As Snoonyb points out they'll get registers installed as part of the finish work.


----------



## defchino11 (Mar 16, 2017)

After finally getting in touch with the contractors, it seems as if we are supposed to be installing the vents ourselves. They left them for us to install but did not give very clear instructions. Do the black plastic "boots" just get completely removed, do we just remove the film...just want to make sure we do this correctly. Thank you.


----------



## Snoonyb (Mar 16, 2017)

The plastic film is a protecterant intended to prevent the vents from accumulating debris, and the black plastic is to maintain the shape.


----------



## slownsteady (Mar 19, 2017)

Snoonyb said:


> The plastic film is a protecterant intended to prevent the vents from accumulating debris, and the black plastic is to maintain the shape.

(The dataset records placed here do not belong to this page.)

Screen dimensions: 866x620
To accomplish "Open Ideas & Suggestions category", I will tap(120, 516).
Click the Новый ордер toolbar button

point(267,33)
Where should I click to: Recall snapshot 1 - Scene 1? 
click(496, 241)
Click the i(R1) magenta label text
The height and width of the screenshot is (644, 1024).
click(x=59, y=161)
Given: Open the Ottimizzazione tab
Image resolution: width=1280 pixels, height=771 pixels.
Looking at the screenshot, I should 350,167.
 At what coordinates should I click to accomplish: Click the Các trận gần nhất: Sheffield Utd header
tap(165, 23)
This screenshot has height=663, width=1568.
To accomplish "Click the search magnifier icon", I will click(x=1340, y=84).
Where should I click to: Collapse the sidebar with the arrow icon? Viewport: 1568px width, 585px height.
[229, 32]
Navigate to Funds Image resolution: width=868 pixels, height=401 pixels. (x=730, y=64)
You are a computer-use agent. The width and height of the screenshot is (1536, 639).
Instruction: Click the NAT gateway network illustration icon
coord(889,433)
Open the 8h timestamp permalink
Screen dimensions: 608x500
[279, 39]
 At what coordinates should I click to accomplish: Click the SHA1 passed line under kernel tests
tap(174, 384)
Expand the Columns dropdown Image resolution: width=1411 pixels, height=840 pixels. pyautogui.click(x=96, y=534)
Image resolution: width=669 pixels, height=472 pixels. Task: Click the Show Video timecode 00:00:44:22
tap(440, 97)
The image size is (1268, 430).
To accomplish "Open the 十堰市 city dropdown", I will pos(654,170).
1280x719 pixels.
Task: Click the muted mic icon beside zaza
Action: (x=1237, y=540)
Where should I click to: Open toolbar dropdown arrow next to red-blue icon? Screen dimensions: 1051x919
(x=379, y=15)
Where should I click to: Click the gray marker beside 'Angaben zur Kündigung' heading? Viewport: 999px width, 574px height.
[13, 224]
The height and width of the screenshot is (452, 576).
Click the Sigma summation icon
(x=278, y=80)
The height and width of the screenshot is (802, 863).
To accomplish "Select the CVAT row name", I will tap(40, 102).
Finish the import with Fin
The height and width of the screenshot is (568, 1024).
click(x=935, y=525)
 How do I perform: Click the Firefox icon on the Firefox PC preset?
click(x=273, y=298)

Please elaborate as the OP was asking how to proceed.


----------



## Snoonyb (Mar 19, 2017)

Other than they are self explanatory, you remove the plastic film and you can either leave or remove the black plastic because the vent covers are flat.


----------



## frodo (Mar 20, 2017)

question i have,  does the sleeve have a flange to screw the register to ?
if not,  is it framed in so that there is wood to screw the register to ?

if nnot,  make the builder provide a means to secure the register to the wall


----------



## defchino11 (Mar 21, 2017)

frodo said:


> question i have,  does the sleeve have a flange to screw the register to ?
> if not,  is it framed in so that there is wood to screw the register to ?
> 
> if nnot,  make the builder provide a means to secure the register to the wall



Thank you for the reply!

It seems as though the sleeve is painted in/attached inside the wall, and there is really no removing it (besides removing the plastic film and black center piece of plastic). We have screwed the register direct into the wall almost right to the side of where the sleeve is located, and seems to work and hold tight.


----------



## defchino11 (Mar 21, 2017)

slownsteady said:


> Please elaborate as the OP was asking how to proceed.



Thank you! Always nice when people on these message boards take the time and effort to provide concise answers and suggestions instead of just assuming that we know everything!


----------